Na última quinta-feira (21/06) a Lockheed Martin apresentou os primeiros caças F-35 Joint Strike Fighter da Turquia, em meio à polêmicas com o Congresso Americano sobre a venda dos caças para o país.

Duas unidades foram apresentadas simultaneamente, todas da variante “A”, a mais simples do F-35. 

Uma delegação turca de baixa patente foi a responsável por receber as duas primeiras aeronaves, nenhum representante dos Estados Unidos declarou presença no evento, que aconteceu na Luke Air Force Base, no Arizona. A Lockheed evitou até mesmo uma nota oficial para imprensa ou postagens em suas redes sociais.

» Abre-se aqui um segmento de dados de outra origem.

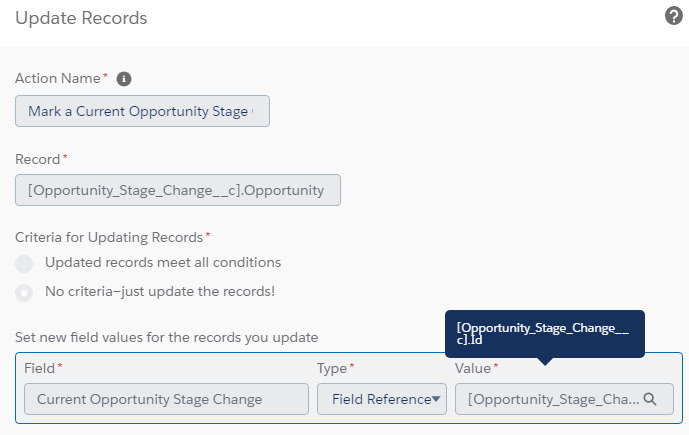Click the Value input with [Opportunity_Stage_Cha...

(x=564, y=399)
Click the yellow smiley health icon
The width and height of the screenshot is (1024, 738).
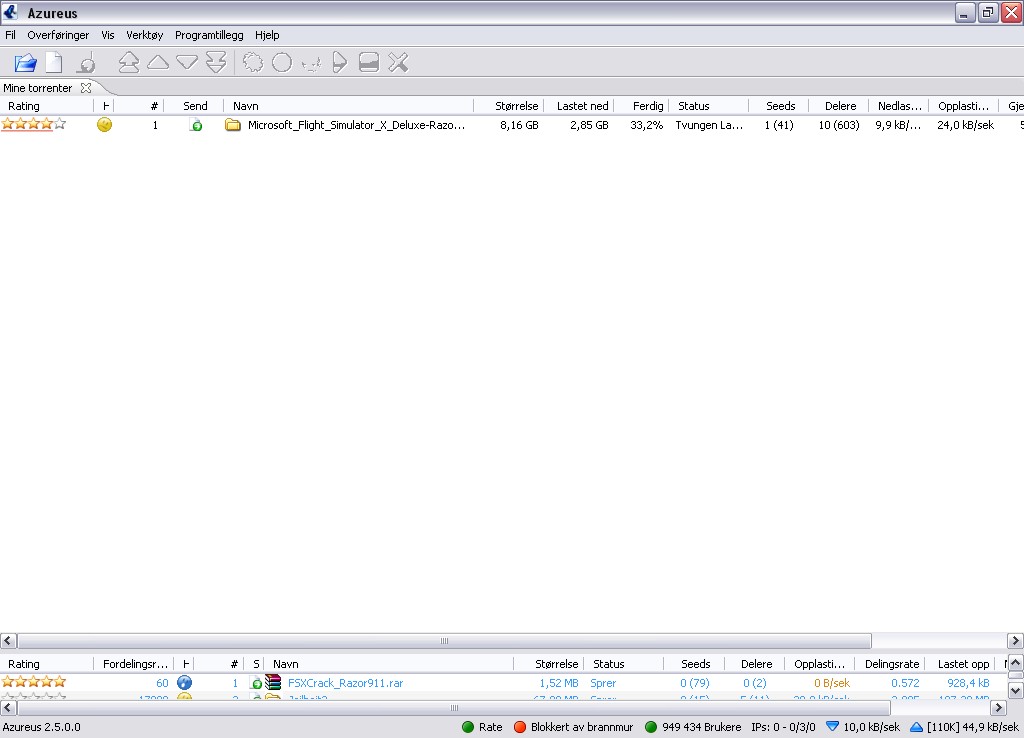(x=104, y=125)
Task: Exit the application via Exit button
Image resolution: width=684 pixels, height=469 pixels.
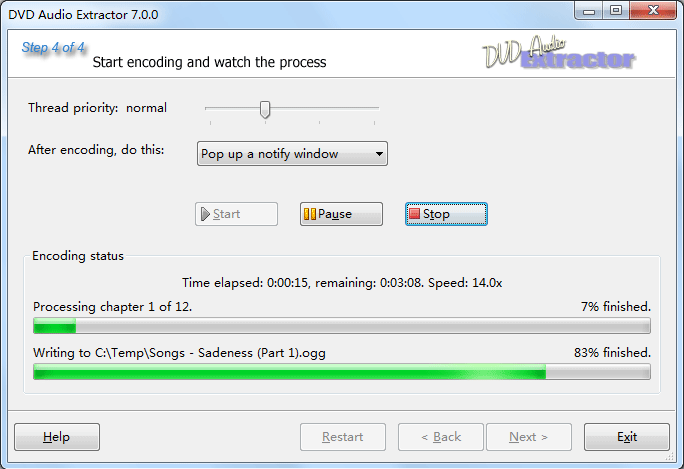Action: tap(627, 437)
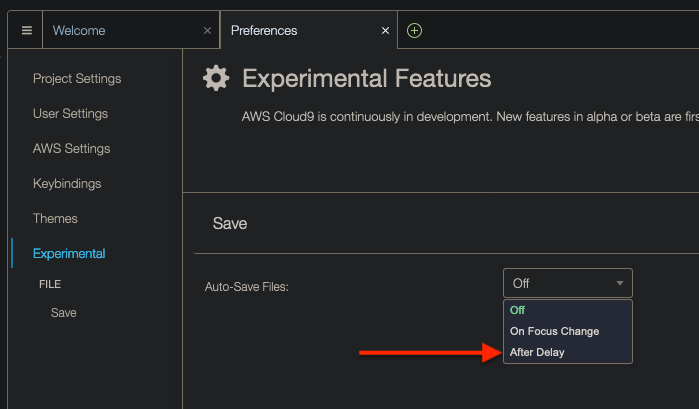Open the hamburger menu icon
Viewport: 699px width, 409px height.
pyautogui.click(x=27, y=31)
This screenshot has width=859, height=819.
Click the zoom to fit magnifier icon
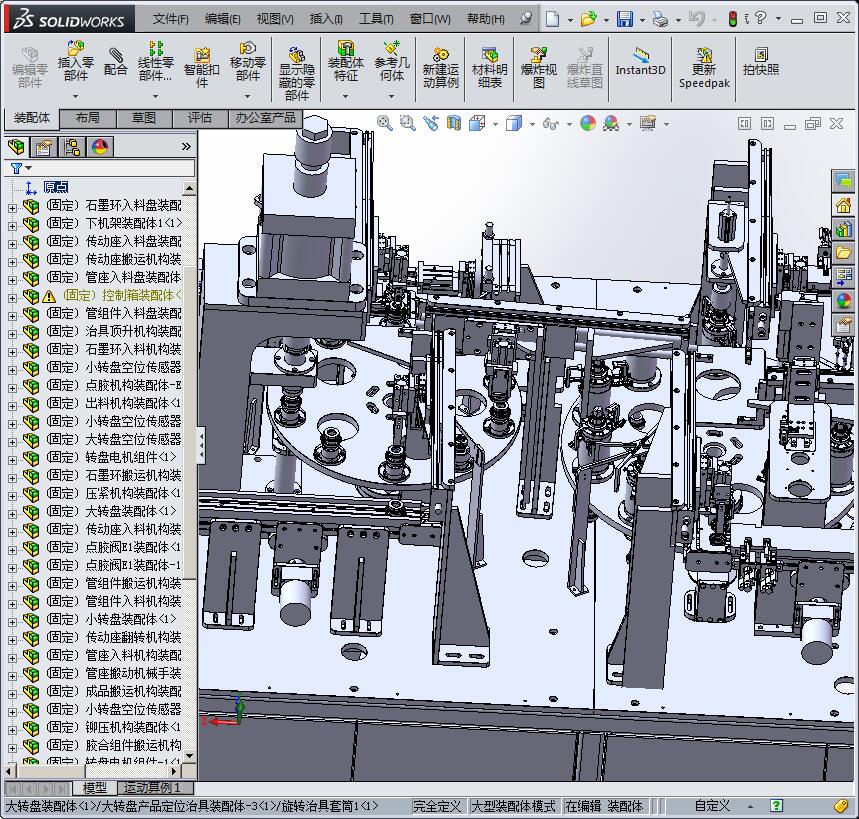point(384,123)
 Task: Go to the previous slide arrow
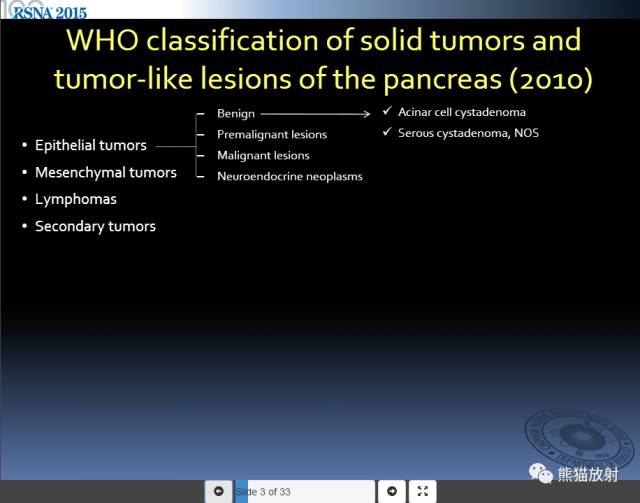218,491
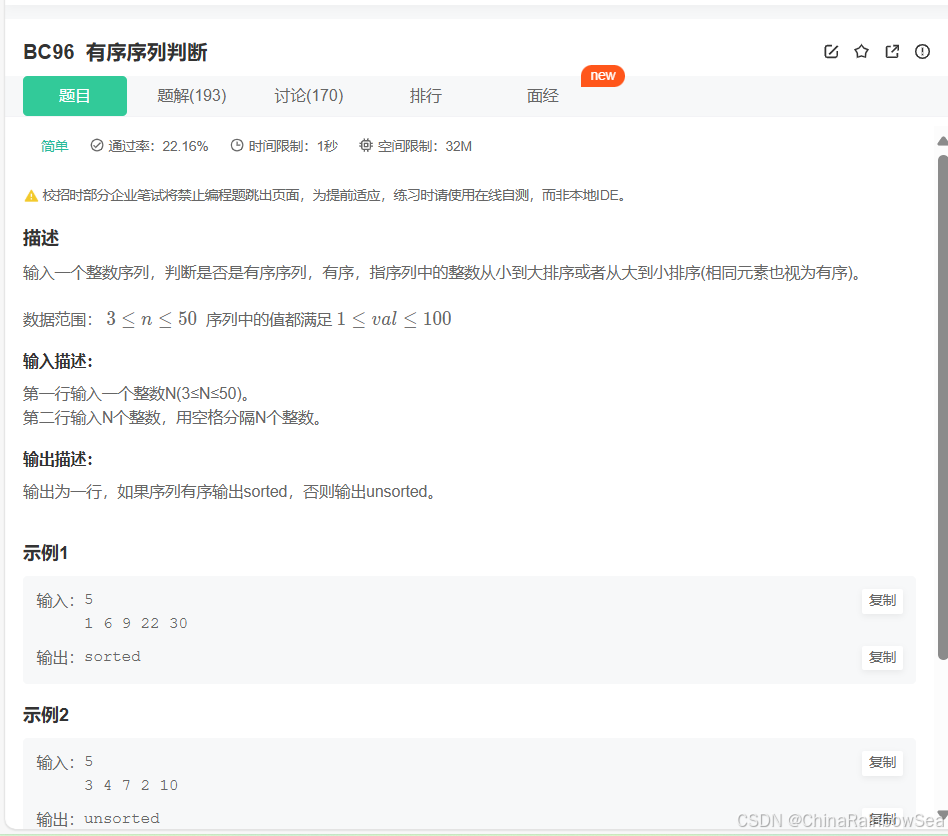Go to the 讨论(170) tab
This screenshot has width=948, height=836.
[309, 96]
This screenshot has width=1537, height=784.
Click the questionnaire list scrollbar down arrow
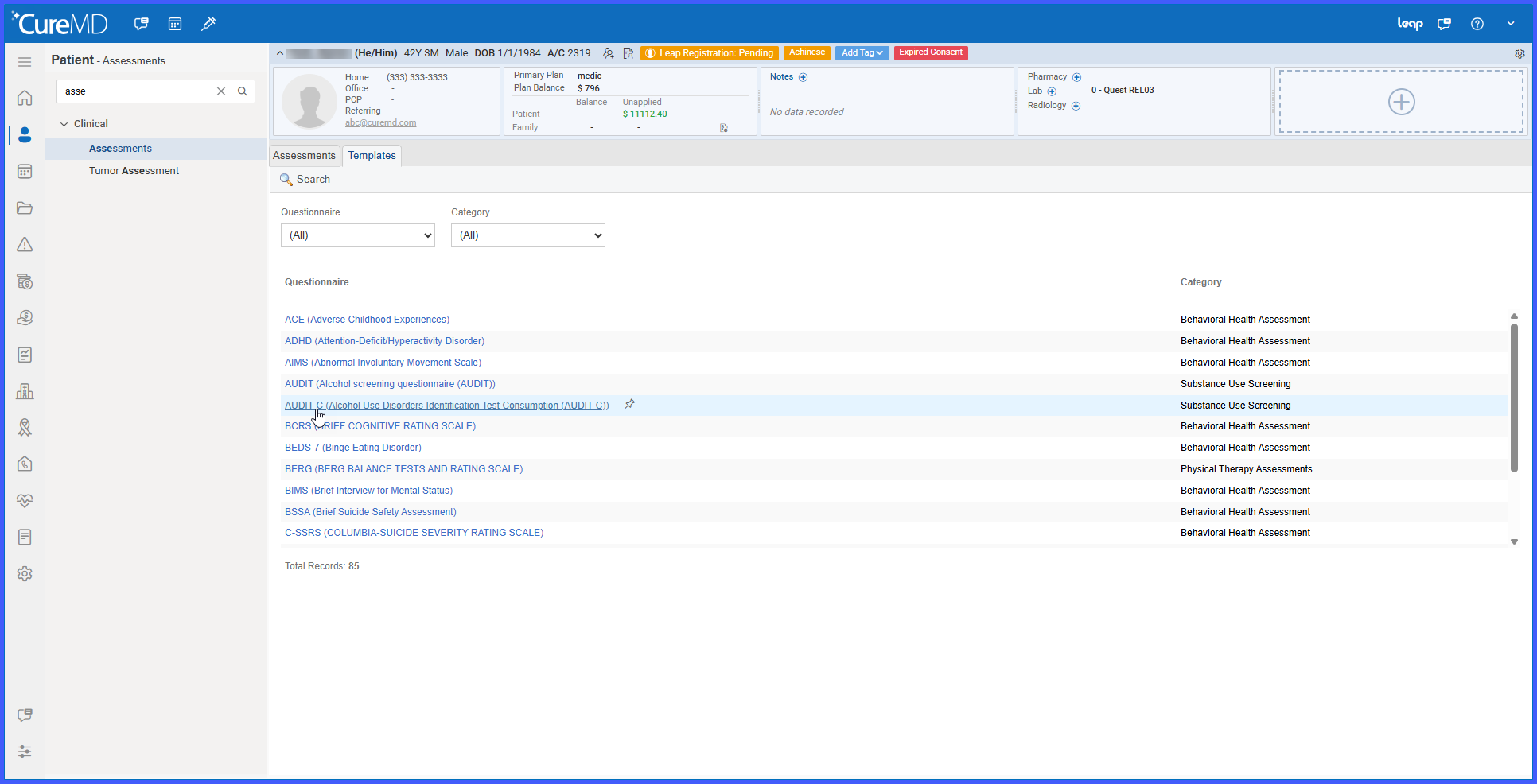1514,542
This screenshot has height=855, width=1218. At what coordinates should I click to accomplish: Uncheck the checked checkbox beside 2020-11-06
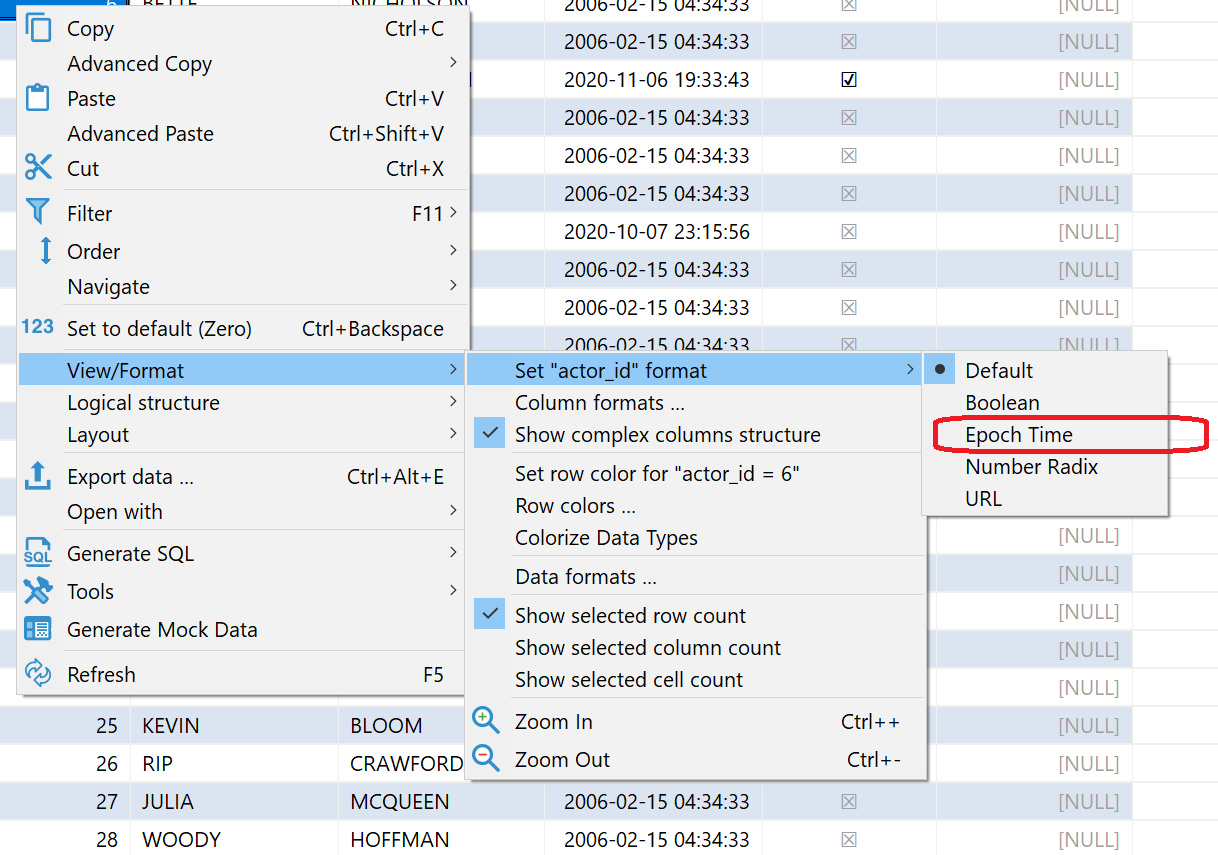[x=849, y=79]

O problema da venda de caças F-35 para a Turquia se iniciou no míssil S-400, negociado com a Rússia para garantir a defesa antiaérea, após uma recusa dos Estados Unidos de vender um equipamento semelhante ao país.

O contrato com a Rússia não é somente de desenvolvimento, mas de transferência tecnológica, possibilitando que a Turquia tenha esses mísseis no futuro de fabricação própria. Logicamente esse ponto não foi bem visto pelos Estados Unidos, além de perderem um contrato na faixa de alguns milhões.

Depois da Turquia e a Rússia assinarem um contrato no final de 2017, os Estados Unidos iniciaram as ameaças ao país, prometendo suspender as entregas dos F-35 encomendados. Notavelmente isto não aconteceu até o momento, visto que a Turquia recebeu dois caças F-35, um dos mais avançados tecnologicamente.